To me, a really interesting difference between the Moulin Rouge movie musical and the Moulin Rouge Broadway musical is the degree of agency that Satine has... especially! In relation to Harold Ziegler and the dance hall itself.
In the Broadway show, their interactions carry a much more respectful, two-way energy. I don't know that I'd say she's fully his equal, but they work together as though she has a stake in the company. Not majority ownership, but like she helped found it or co-signed something; IDK if that's a possibility, but it's the energy that their dynamic carries.
It's not that he's telling her to seduce someone, it's that they're planning it together. He lies to her about some things, yes, but he doesn't order her to keep stringing along the Duke. It's more duplicitous, but in that duplicity, the show carries the message that he believes she has too much agency and independence for him to control her outright the way he does in the movie, and that's why he has to lie about the contract he signed with the Duke.
I need to be clear that in the stage version, part of why Satine is doing this shit is because the dance hall is going under. Harold is cutting staff left and right to make rent. Fewer servers, just fired the last sommelier, that sort of thing. It's why he urges Satine to seduce the Duke; he's trying to save the dance hall by getting a new investor, and she knows that.

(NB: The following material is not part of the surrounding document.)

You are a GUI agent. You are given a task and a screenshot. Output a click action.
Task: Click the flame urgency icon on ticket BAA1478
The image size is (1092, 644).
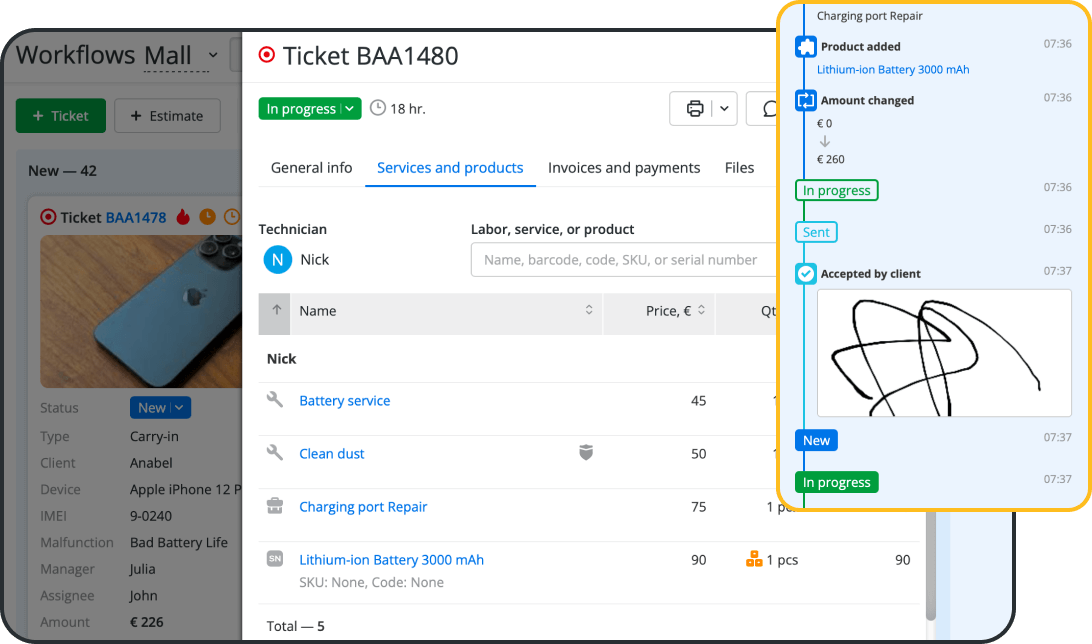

Satine is also the only one that he's actually honest with about the dire financial straits. Everyone suspects it, but she's the one that he actually lets in on the issue, and these factors are part of what sells that more equal dynamic that I mentioned. He's not her pimp, he's her co-founder, but since Harold can't get that funding himself Satine does it.
An explicit comment in the show is that without that funding, the dance hall goes under, and they all end up back on the streets. Satine seducing the Duke is her making a choice between one guy, or having to switch to full-service sex work full time again, especially since she's not getting any younger, and she's unlikely to find more work as a performer at her age.
"Some more rouge, perhaps?" kills me because like. He treats her like an equal. She has denied his offer to step down, to heal, and let someone else take the center role until she's feeling better.
The Broadway show is also a lot less weird about the topic of virginity, and also sex work in general. It's pretty clearly indicated during "Sympathy for the Duke" that they boink that very night, and regularly afterwards. His motivations aren't just about having her purity or whatever. He wants genuine affection. He doesn't promise to marry her or anything, but his intent is to have her move into his house, and he says "all of this can be yours."
He is very selfish about wanting her love, but it's all about her heart, about her affection and time and attention, and not just her body. The movie's "Like a Virgin" is funny, but the Broadway show's choice hits so much harder thematically.
He is also much more of a threat on a personal level than just having minions. Every Duke I've seen on Broadway has carried an air of menace that suggests he can and will do actual gangster-style violence to people who cross him.
Also the way that Satine and Toulouse are written in relation to each other is great. (I will never be able to see that man as anyone but Andre Ward. He is phenomenal.)
(For anyone who needs some context here, I have seen this show live three times. I kept winning discount tickets and had multiple family/friends who wanted to see it, so I just took a different person every time since you can only win two tickets, and the person who won has to be one of the two.)
ALSO, the Raise a Glass number! It's so fun! Paired with the specific way that she tries to seduce Christian later, it sells the sudden romance a bit better to me than the movie does.
Her relationship with Nini is also a lot more nuanced. Nini is both ferociously jealous of her and protective. When Satine starts coughing and nearly passes out in the middle of her big opening number, Nini runs to her to help her get back to her feet before the clientele notice. When Satine and Christian are fucking around behind closed doors, Nini is bitchy about it, but she warns Satine that hey, you're gonna get caught. She's not nice about it, she's even a bit slyly threatening about it, but she warns her instead of selling her out in order to get the part. When she sees blood on the handkerchief, she's concerned and she does her best to help Satine hide the issue. When Satine is almost too sick to perform, she does offer to take on the role as understudy, but she's very obviously not happy about it, despite earlier having said that she'd do anything to have Satine's headlining role.
And on top of all that!
"Spectacular Spectacular" isn't intensely racist in that very victorian way anymore.